The full human-in-the-loop pattern

from langgraph.types import Command, interrupt
 
class AgentState(TypedDict):
    messages: Annotated[list[BaseMessage], add_messages]
    pending_approval: dict | None
 
def call_model(state: AgentState) -> dict:
    response = llm.bind_tools(tools).invoke(state["messages"])
    if response.tool_calls:
        for tc in response.tool_calls:
            if tc.name in ["delete_cluster", "scale_down"]:
                return Command(
                    update={"messages": [response], "pending_approval": {
                        "tool": tc.name,
                        "args": tc.args,
                        "tool_call_id": tc.id,
                    }},
                    goto=interrupt("awaiting_approval"),
                )
    return {"messages": [response]}
 
def handle_approval(state: AgentState) -> dict:
    approval = state["configurable"].get("approval")
    pending = state["pending_approval"]
    if approval == "approved":
        # Actually execute the pending tool
        result = execute_tool(pending["tool"], pending["args"])
        return {
            "messages": [ToolMessage(
                content=str(result),
                tool_call_id=pending["tool_call_id"],
                name=pending["tool"],
            )],
            "pending_approval": None,
        }
    return {
        "messages": [AIMessage(content=f"Action cancelled: {pending['tool']} denied.")],
        "pending_approval": None,
    }
 
# Build graph with conditional edge for approval
def route_approval(state: AgentState) -> str:
    return "handle_approval" if state.get("pending_approval") else END
 
builder = StateGraph(AgentState)
builder.add_node("call_model", call_model)
builder.add_node("handle_approval", handle_approval)
builder.add_edge(START, "call_model")
builder.add_conditional_edges("call_model", route_approval)
# After handle_approval, go back to call_model to show the result
builder.add_edge("handle_approval", "call_model")

The key: interrupt() pauses and returns the state.

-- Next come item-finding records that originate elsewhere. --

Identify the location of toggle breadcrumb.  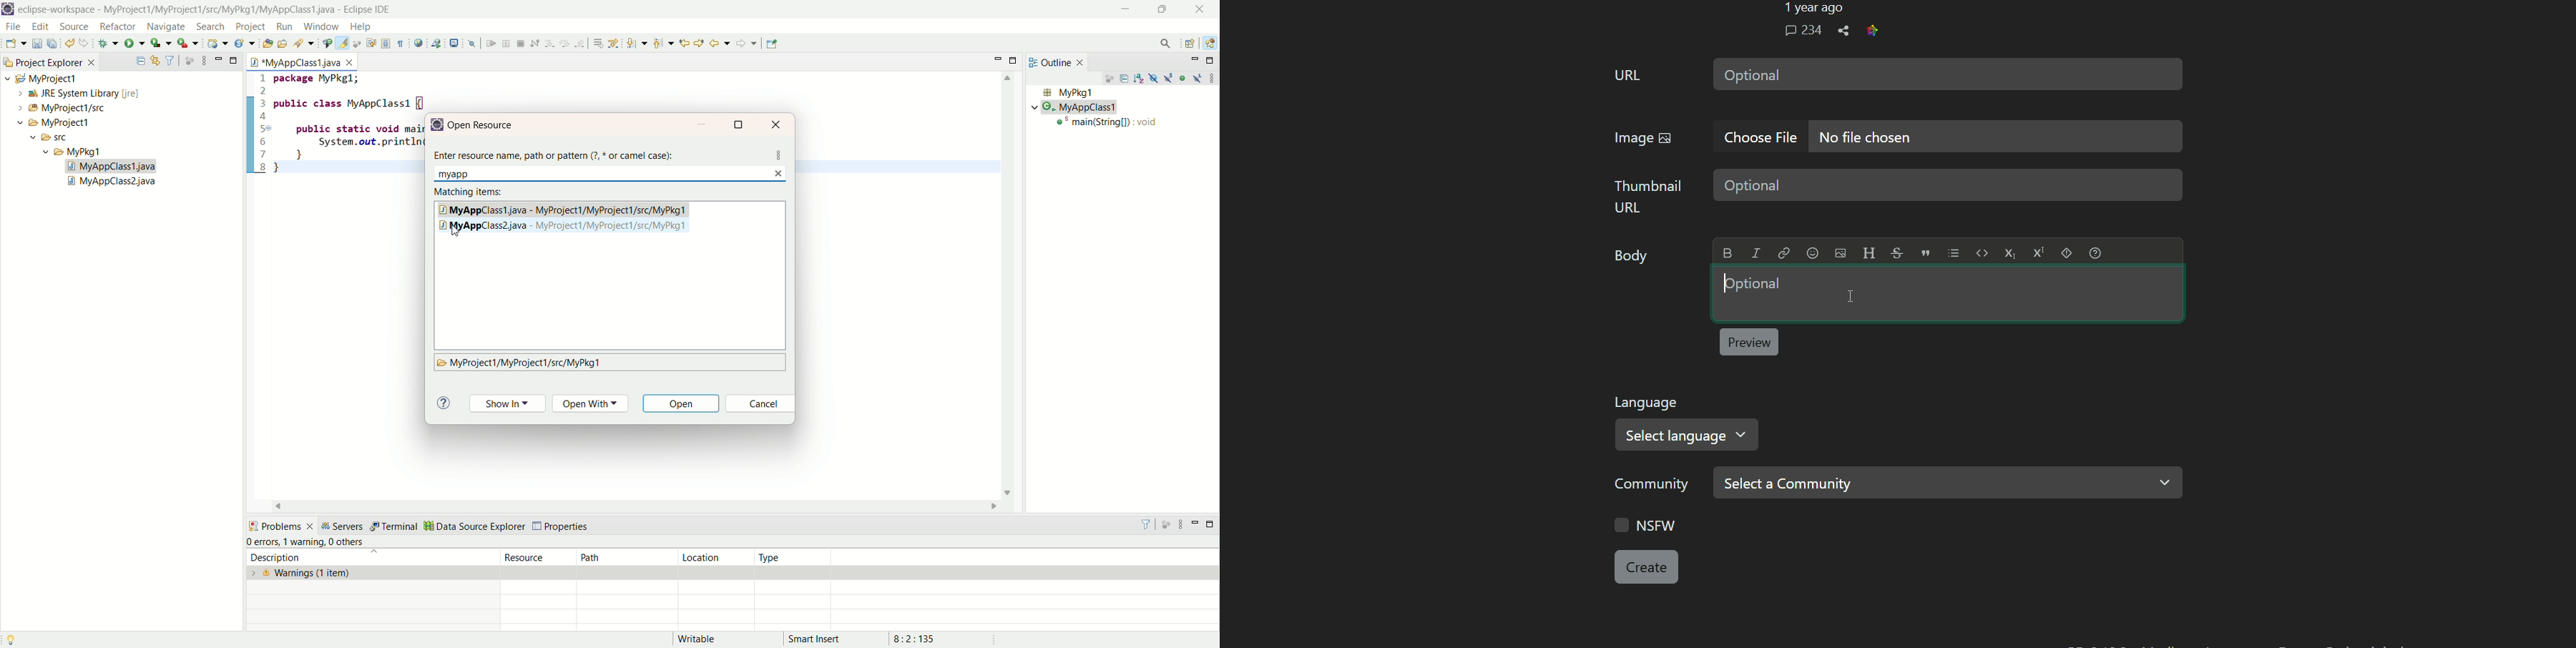
(326, 43).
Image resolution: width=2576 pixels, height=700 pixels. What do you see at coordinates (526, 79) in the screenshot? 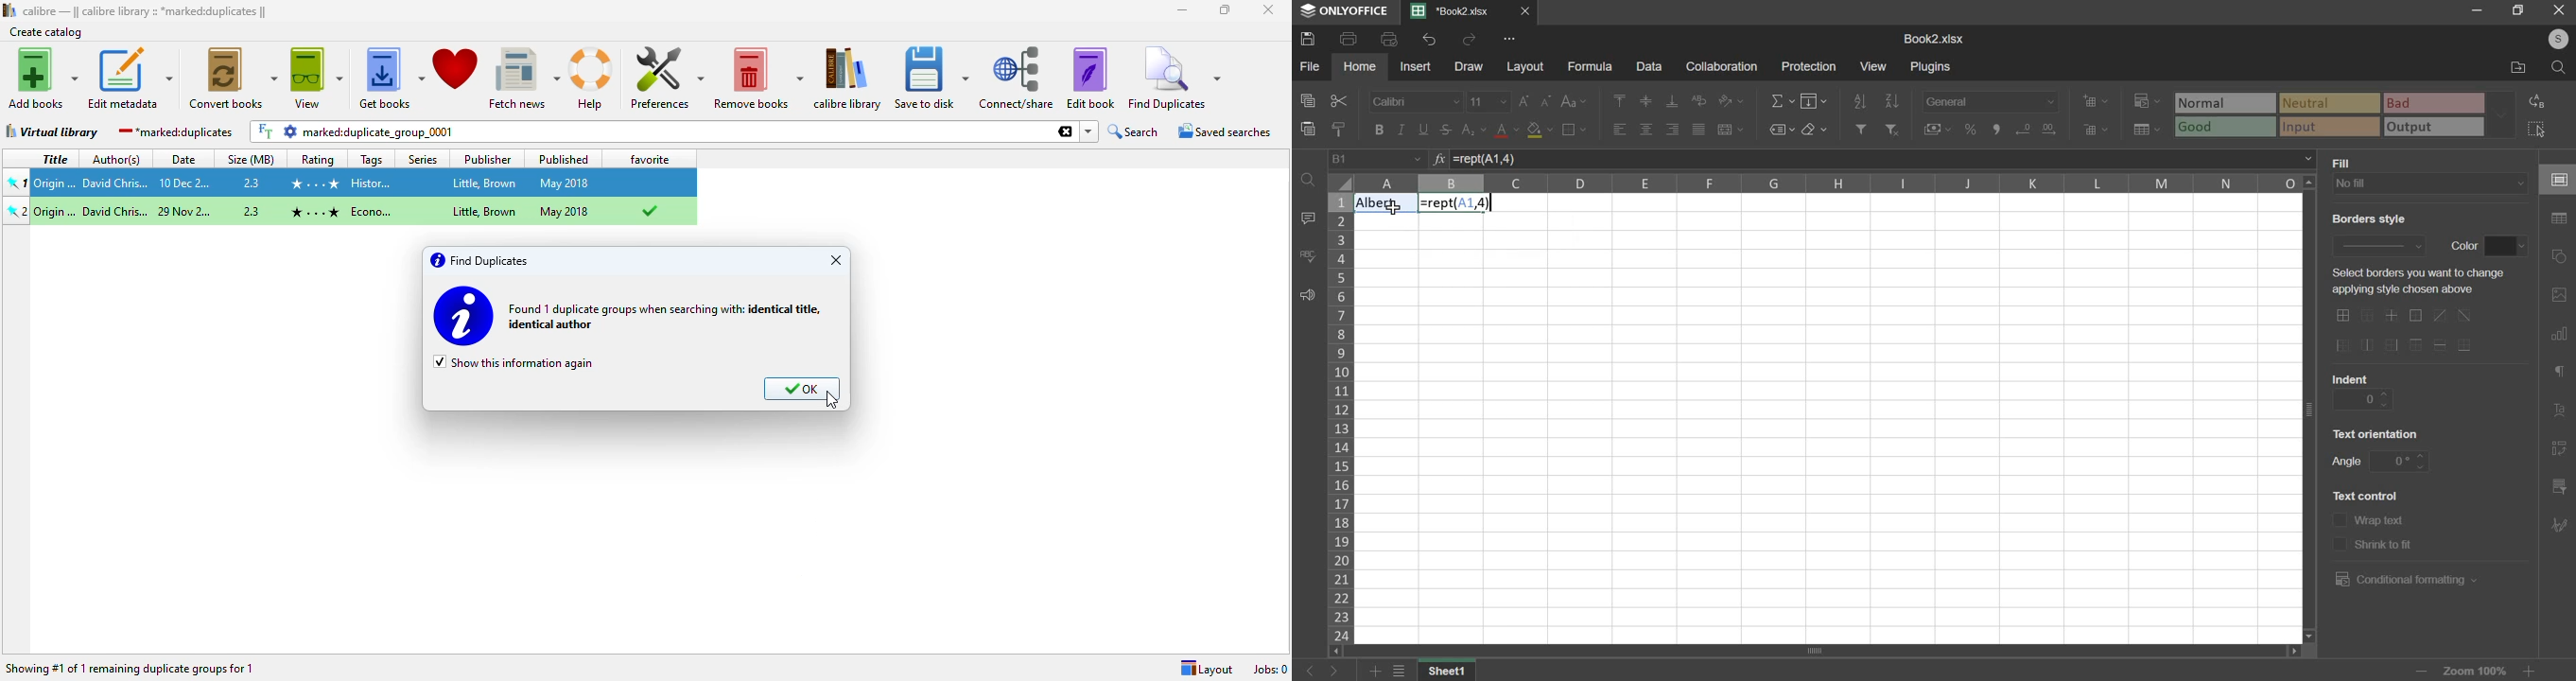
I see `fetch news` at bounding box center [526, 79].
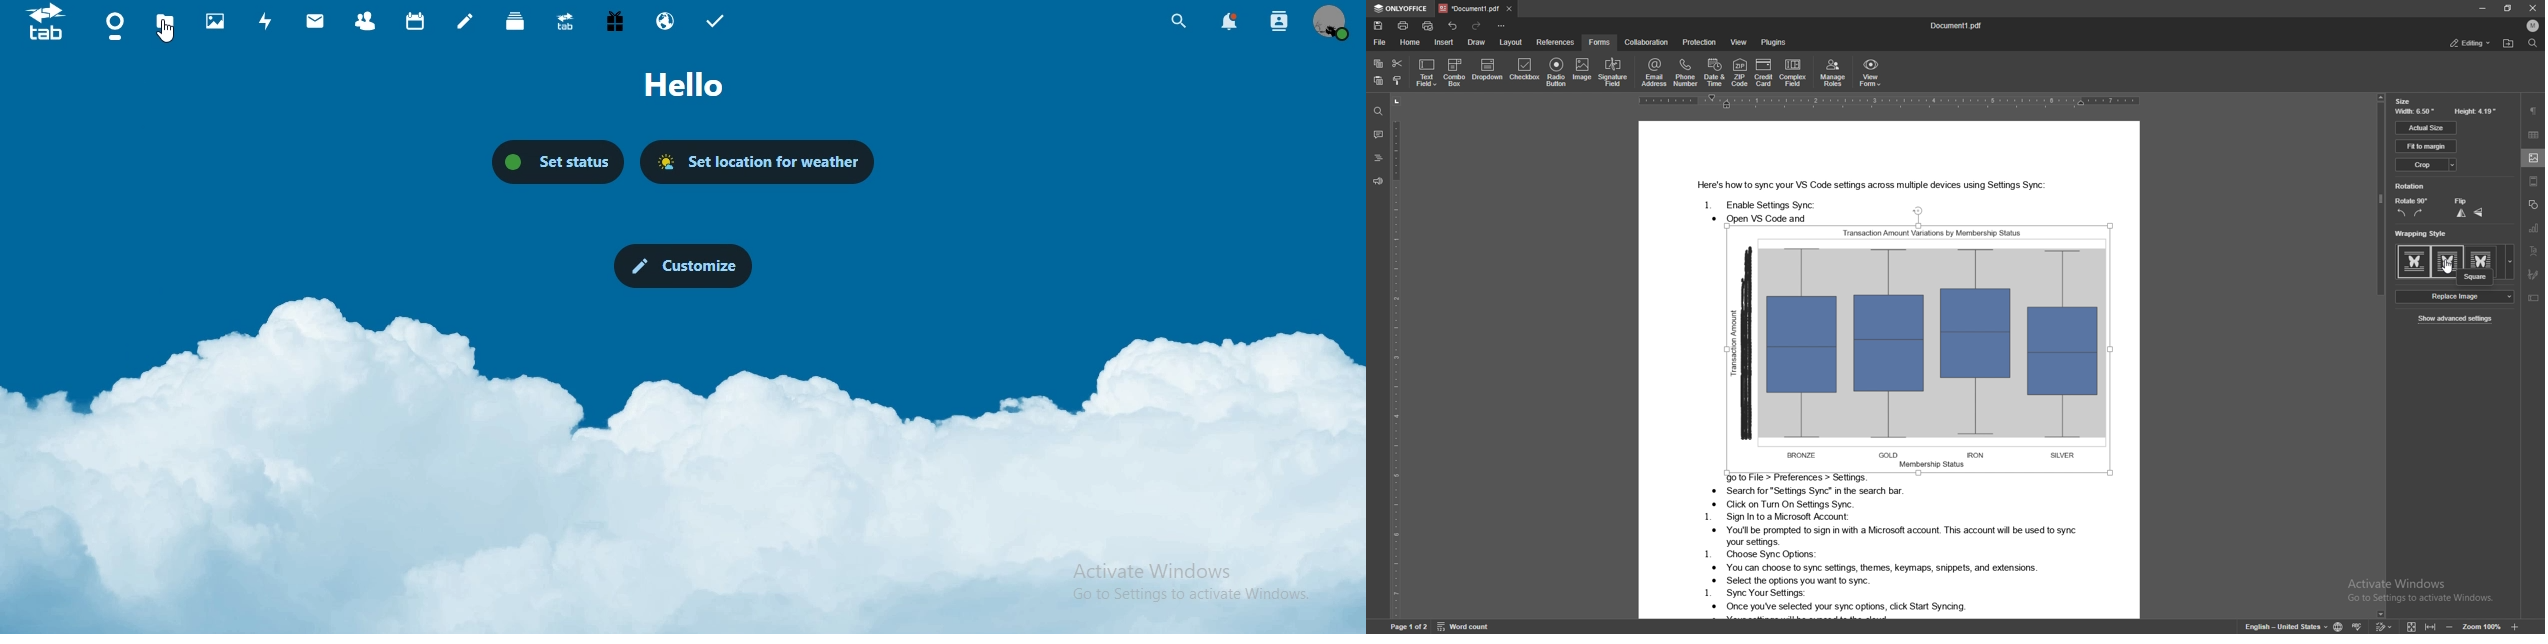  What do you see at coordinates (1613, 73) in the screenshot?
I see `signature field` at bounding box center [1613, 73].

The caller inspects it, gets user input, then calls graph.invoke(Command(resume=value)) to continue.


When to use Command vs interrupt

SituationUseWhy
Inject context, route to specific nodeCommand(goto=...)No pause needed
Destructive action, need human approvalinterrupt()Must pause, cannot proceed without approval
Ask user a question mid-graphinterrupt()User must respond before continuing
Modify state before next nodeCommand(update=...)No routing change

Common pitfalls

  1. interrupt() inside a conditional edge routing function doesn’t work — interrupt() must be inside a node, not a routing function.
  2. Command with goto replaces the outgoing edge. If you have builder.add_edge("node_a", "node_b") and return Command(goto="node_c"), the graph goes to node_c, not node_b.
  3. Resuming without calling Command(resume=...) — if you just call graph.invoke(...) again, the graph restarts from the beginning, not from the interrupt point.
  4. pending_approval needs a reducer if you want to update it cleanly. A plain field (no reducer) gets replaced, not merged.
  5. interrupt() only works in invoke/ainvoke, not in streaming (stream/astream). The interrupt is surfaced as part of the stream, but the caller must handle it.